**TO DO:**
The records are to be restated in their entirety, word for word.

**RAW DATA:**

*** Block opens ***

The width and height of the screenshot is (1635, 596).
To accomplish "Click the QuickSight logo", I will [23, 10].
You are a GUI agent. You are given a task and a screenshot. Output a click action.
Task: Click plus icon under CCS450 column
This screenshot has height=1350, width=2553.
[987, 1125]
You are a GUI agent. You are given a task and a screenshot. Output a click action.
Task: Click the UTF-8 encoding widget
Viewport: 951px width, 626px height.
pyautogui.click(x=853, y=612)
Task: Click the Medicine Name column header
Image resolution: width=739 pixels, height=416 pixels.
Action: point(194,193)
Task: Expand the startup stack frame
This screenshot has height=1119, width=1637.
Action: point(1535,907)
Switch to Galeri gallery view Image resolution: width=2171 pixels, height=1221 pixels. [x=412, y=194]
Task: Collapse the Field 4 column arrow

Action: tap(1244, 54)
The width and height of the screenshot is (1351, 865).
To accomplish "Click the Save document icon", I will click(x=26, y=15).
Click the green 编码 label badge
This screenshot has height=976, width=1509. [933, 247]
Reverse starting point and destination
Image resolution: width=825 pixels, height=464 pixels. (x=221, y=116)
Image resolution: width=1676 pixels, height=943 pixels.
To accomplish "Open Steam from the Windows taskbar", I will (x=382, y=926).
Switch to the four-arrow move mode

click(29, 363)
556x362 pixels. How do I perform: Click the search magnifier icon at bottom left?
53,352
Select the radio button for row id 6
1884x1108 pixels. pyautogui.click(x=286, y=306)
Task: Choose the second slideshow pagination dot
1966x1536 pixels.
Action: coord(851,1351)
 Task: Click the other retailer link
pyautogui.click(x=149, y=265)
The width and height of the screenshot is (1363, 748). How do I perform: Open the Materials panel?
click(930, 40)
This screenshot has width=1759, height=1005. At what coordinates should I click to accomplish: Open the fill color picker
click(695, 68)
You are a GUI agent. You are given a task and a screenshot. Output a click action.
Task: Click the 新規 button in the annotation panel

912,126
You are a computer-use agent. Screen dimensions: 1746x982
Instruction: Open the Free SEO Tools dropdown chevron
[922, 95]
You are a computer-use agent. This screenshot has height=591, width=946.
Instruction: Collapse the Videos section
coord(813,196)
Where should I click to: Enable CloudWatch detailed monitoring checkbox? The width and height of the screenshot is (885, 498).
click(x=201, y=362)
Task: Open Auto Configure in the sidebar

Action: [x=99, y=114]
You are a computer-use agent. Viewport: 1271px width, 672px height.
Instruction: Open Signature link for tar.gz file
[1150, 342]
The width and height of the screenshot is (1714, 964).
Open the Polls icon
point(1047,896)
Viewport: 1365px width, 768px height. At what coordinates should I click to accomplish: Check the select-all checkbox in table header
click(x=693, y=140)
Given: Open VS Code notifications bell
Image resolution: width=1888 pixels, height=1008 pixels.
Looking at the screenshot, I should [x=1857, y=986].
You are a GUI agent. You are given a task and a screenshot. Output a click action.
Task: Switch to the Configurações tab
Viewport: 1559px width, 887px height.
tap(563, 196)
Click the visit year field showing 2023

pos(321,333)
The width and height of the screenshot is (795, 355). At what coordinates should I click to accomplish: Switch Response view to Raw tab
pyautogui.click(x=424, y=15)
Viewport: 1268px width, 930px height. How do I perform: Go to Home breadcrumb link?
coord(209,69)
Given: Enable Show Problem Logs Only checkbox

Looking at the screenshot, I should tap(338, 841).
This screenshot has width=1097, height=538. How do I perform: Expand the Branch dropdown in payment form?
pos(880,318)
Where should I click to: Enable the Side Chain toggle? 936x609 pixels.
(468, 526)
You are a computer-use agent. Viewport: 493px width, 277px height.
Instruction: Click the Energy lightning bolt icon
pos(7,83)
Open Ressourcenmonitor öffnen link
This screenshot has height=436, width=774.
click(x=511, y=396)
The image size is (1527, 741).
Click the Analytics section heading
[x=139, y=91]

*** Block closes ***

**ANSWER SECTION:**
The width and height of the screenshot is (1635, 596).
To accomplish "Click the QuickSight logo", I will [23, 10].
You are a GUI agent. You are given a task and a screenshot. Output a click action.
Task: Click plus icon under CCS450 column
This screenshot has height=1350, width=2553.
[987, 1125]
You are a GUI agent. You are given a task and a screenshot. Output a click action.
Task: Click the UTF-8 encoding widget
Viewport: 951px width, 626px height.
pyautogui.click(x=853, y=612)
Task: Click the Medicine Name column header
Image resolution: width=739 pixels, height=416 pixels.
Action: point(194,193)
Task: Expand the startup stack frame
This screenshot has height=1119, width=1637.
Action: point(1535,907)
Switch to Galeri gallery view Image resolution: width=2171 pixels, height=1221 pixels. [x=412, y=194]
Task: Collapse the Field 4 column arrow

Action: tap(1244, 54)
The width and height of the screenshot is (1351, 865).
To accomplish "Click the Save document icon", I will click(x=26, y=15).
Click the green 编码 label badge
This screenshot has height=976, width=1509. [933, 247]
Reverse starting point and destination
Image resolution: width=825 pixels, height=464 pixels. (x=221, y=116)
Image resolution: width=1676 pixels, height=943 pixels.
To accomplish "Open Steam from the Windows taskbar", I will (x=382, y=926).
Switch to the four-arrow move mode

click(29, 363)
556x362 pixels. How do I perform: Click the search magnifier icon at bottom left?
53,352
Select the radio button for row id 6
1884x1108 pixels. pyautogui.click(x=286, y=306)
Task: Choose the second slideshow pagination dot
1966x1536 pixels.
Action: coord(851,1351)
 Task: Click the other retailer link
pyautogui.click(x=149, y=265)
The width and height of the screenshot is (1363, 748). How do I perform: Open the Materials panel?
click(930, 40)
This screenshot has width=1759, height=1005. At what coordinates should I click to accomplish: Open the fill color picker
click(695, 68)
You are a GUI agent. You are given a task and a screenshot. Output a click action.
Task: Click the 新規 button in the annotation panel

912,126
You are a computer-use agent. Screen dimensions: 1746x982
Instruction: Open the Free SEO Tools dropdown chevron
[922, 95]
You are a computer-use agent. This screenshot has height=591, width=946.
Instruction: Collapse the Videos section
coord(813,196)
Where should I click to: Enable CloudWatch detailed monitoring checkbox? The width and height of the screenshot is (885, 498).
click(x=201, y=362)
Task: Open Auto Configure in the sidebar

Action: [x=99, y=114]
You are a computer-use agent. Viewport: 1271px width, 672px height.
Instruction: Open Signature link for tar.gz file
[1150, 342]
The width and height of the screenshot is (1714, 964).
Open the Polls icon
point(1047,896)
Viewport: 1365px width, 768px height. At what coordinates should I click to accomplish: Check the select-all checkbox in table header
click(x=693, y=140)
Given: Open VS Code notifications bell
Image resolution: width=1888 pixels, height=1008 pixels.
Looking at the screenshot, I should [x=1857, y=986].
You are a GUI agent. You are given a task and a screenshot. Output a click action.
Task: Switch to the Configurações tab
Viewport: 1559px width, 887px height.
tap(563, 196)
Click the visit year field showing 2023

pos(321,333)
The width and height of the screenshot is (795, 355). At what coordinates should I click to accomplish: Switch Response view to Raw tab
pyautogui.click(x=424, y=15)
Viewport: 1268px width, 930px height. How do I perform: Go to Home breadcrumb link?
coord(209,69)
Given: Enable Show Problem Logs Only checkbox

Looking at the screenshot, I should tap(338, 841).
This screenshot has width=1097, height=538. How do I perform: Expand the Branch dropdown in payment form?
pos(880,318)
Where should I click to: Enable the Side Chain toggle? 936x609 pixels.
(468, 526)
You are a computer-use agent. Viewport: 493px width, 277px height.
Instruction: Click the Energy lightning bolt icon
pos(7,83)
Open Ressourcenmonitor öffnen link
This screenshot has height=436, width=774.
click(x=511, y=396)
The image size is (1527, 741).
Click the Analytics section heading
[x=139, y=91]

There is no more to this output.